CREATE Medicines is working on a clinical-stage pipeline for cancer, while its autoimmune programs are still in preclinical testing.
CAR T specialist CREATE Medicines has raised $122 million to advance in vivo programs for autoimmune and cancer indications, joining an already-competitive space filled with some of the industry’s biggest players.
CREATE takes a “multi-immune programming” approach to CAR T treatment with a proprietary mRNA-based technology that can program T cells, natural killer cells and myeloid cells within the patient’s body. This platform has produced a clutch of candidates for cancer, which the series B money will help move through clinical testing, according to a Thursday news release.
In particular, the startup pointed to MT-303, an investigational in vivo therapy that encodes a CAR receptor targeting the GPC3 protein, a key marker of certain malignancies.
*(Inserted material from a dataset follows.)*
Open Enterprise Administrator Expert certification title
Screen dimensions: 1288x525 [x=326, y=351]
Early clinical data for the asset indicate an “extremely compelling response profile” when used as a frontline therapy for hepatocellular carcinoma, CREATE’s news release said.
CREATE is also working on MT-302 in TROP2 cancers, particularly as a first-line option for gastroesophageal junction carcinoma, according to the biotech’s website. The cancer portfolio also includes a HER2 program.
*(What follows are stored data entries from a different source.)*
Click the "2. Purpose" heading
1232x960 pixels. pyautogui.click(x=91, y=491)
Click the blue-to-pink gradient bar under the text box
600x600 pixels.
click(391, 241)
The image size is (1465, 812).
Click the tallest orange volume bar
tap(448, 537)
In autoimmune diseases, CREATE’s pipeline is still preclinical. Additional series B proceeds will bankroll the development of CRT-402, a next-generation CD19-targeting CAR T therapy that in nonhuman primate models has shown “deep and durable B cell depletion,” the company said. CREATE plans to push CRT-402 into the clinic but has yet to provide a concrete timeline for this.
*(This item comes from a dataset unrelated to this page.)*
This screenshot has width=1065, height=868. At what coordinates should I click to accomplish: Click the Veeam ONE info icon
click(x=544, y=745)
The startup is also advancing a dual-targeting CD19/BCMA program “designed to broaden therapeutic reach across refractory autoimmune indications,” according to the press announcement. CREATE will use the series B haul to further develop this approach.
“Our ability to engineer multiple immune cell populations directly in vivo has the potential to fundamentally reshape treatment paradigms across autoimmune disease and oncology,” CEO Daniel Getts said in a prepared statement.
Despite a recent series of high-profile pullbacks from the cell therapy space, the CAR T modality has enjoyed continued investment, including from some of the industry’s heaviest hitters. Just last month, Eli Lilly swallowed Kelona Therapeutics for up to $7 billion, gaining an early-stage lentiviral in vivo CAR T candidate. That deal came two months after Lilly snapped up Orna Therapeutics for $2.4 billion, marking the pharma’s entry into the CAR T arena with what it termed the biotech’s “clinical trial-ready” pipeline, which is focused primarily on autoimmune conditions.
Gilead, too, has put a lot of money into CAR Ts this year to bolster an existing cell therapy portfolio, with its $7.8 billion pickup of Arcellx in February.